# 元の文章

では、なぜ出雲大社がもっとも大きくなければいけなかったのでしょう。
それを知るためには、出雲大社の起源である「国譲り神話」を知ることが必要です。
皆さんも「国譲り」という言葉だけは聞いたことがあると思います。でも、その内容を詳しく知る方は少ないのではないでしょうか。
実は、「国譲り神話」は、世界の神話の中でも大変珍しい神話なのです。
どういうことかというと、第1に、『日本書紀』にも『古事記』にも国譲り神話はあるのですが、どちらも「天皇家はこの国のもともとの支配者でななかった」ということが明らかにされているのです。
神話というのは、その国のルーツを伝えるものなので、基本的には自分たちがこの国のもともとの住人だったと伝えるものがほとんどなのです。そういう意味で、これはとても珍しい神話だといえます。
では、もともとの住民でないとしたら、天皇家はどこから来たのでしょう。
神話では、天孫は「高天原(たかまがはら)」から降臨したと伝えています。

# 指示 1
元の文章によると、神話では天孫はどこから降りてきたと伝えていますか。
# 指示 2
元の文章の「実は、「国譲り神話」は、世界の神話の中でも大変珍しい神話なのです。」で始まり「ても珍しい神話だといえます。」まで続く部分を、「日本書紀」を「出雲国風土記」に変えて書き直してください。
# 指示 3
元の文章に出てくる神社、書物、場所の名前をすべて挙げてください。
ここから先のデータ行は、元の文章とは関係がありません。

# データ行の抜粋
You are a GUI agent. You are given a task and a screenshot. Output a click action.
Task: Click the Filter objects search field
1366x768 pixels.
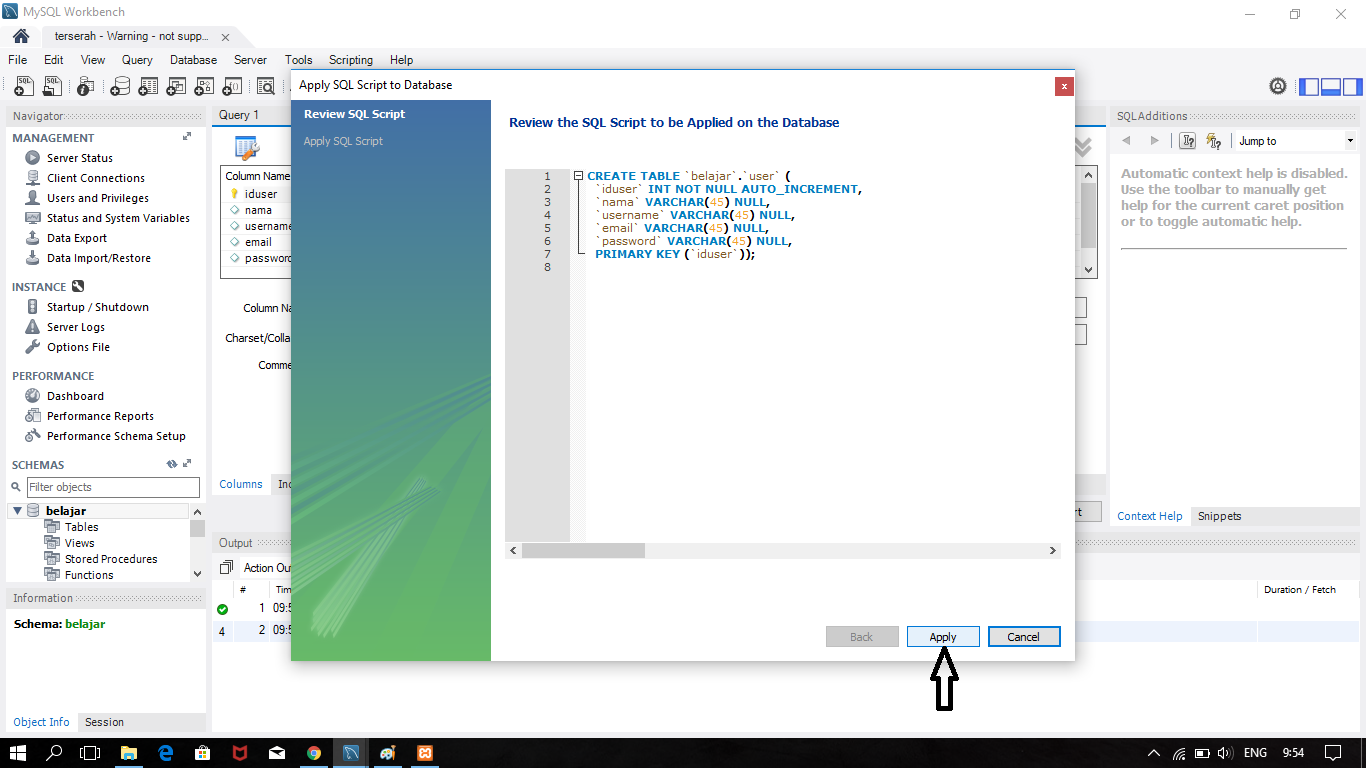113,487
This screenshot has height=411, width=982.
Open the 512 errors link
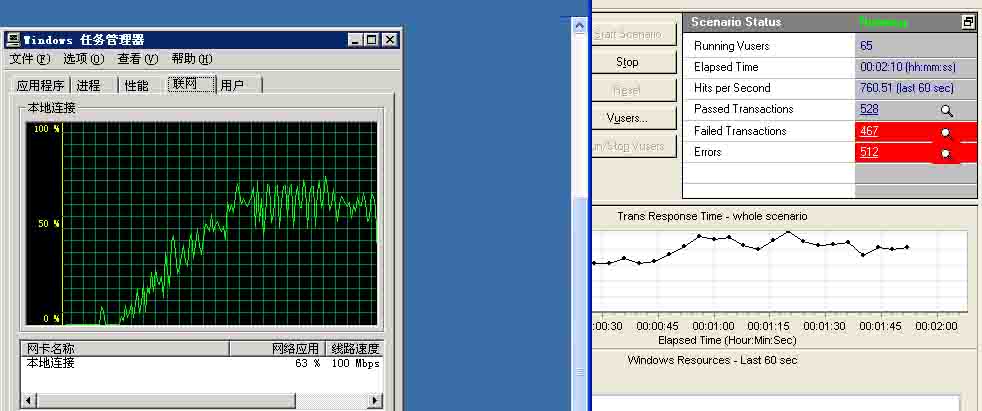(868, 153)
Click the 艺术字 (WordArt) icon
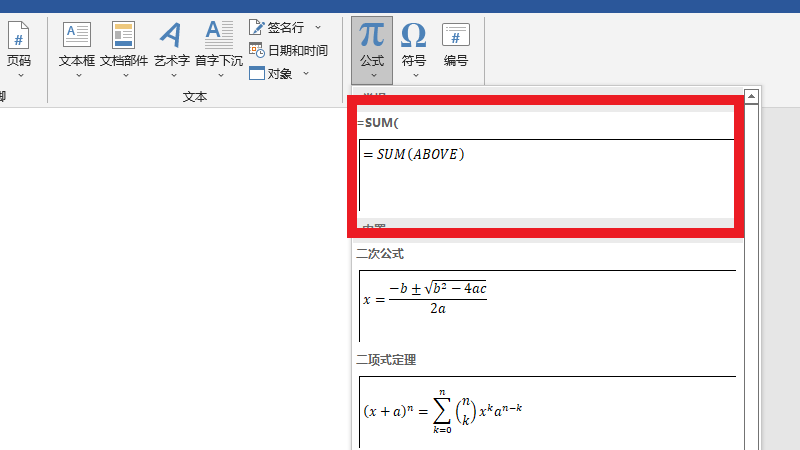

# 回答 1
高天原（たかまがはら）から降りてきたと伝えています。

# 回答 2
実は、「国譲り神話」は、世界の神話の中でも大変珍しい神話なのです。
どういうことかというと、第1に、『出雲国風土記』にも『古事記』にも国譲り神話はあるのですが、どちらも「天皇家はこの国のもともとの支配者でななかった」ということが明らかにされているのです。
神話というのは、その国のルーツを伝えるものなので、基本的には自分たちがこの国のもともとの住人だったと伝えるものがほとんどなのです。そういう意味で、これはとても珍しい神話だといえます。

# 回答 3
出雲大社、日本書紀、古事記、高天原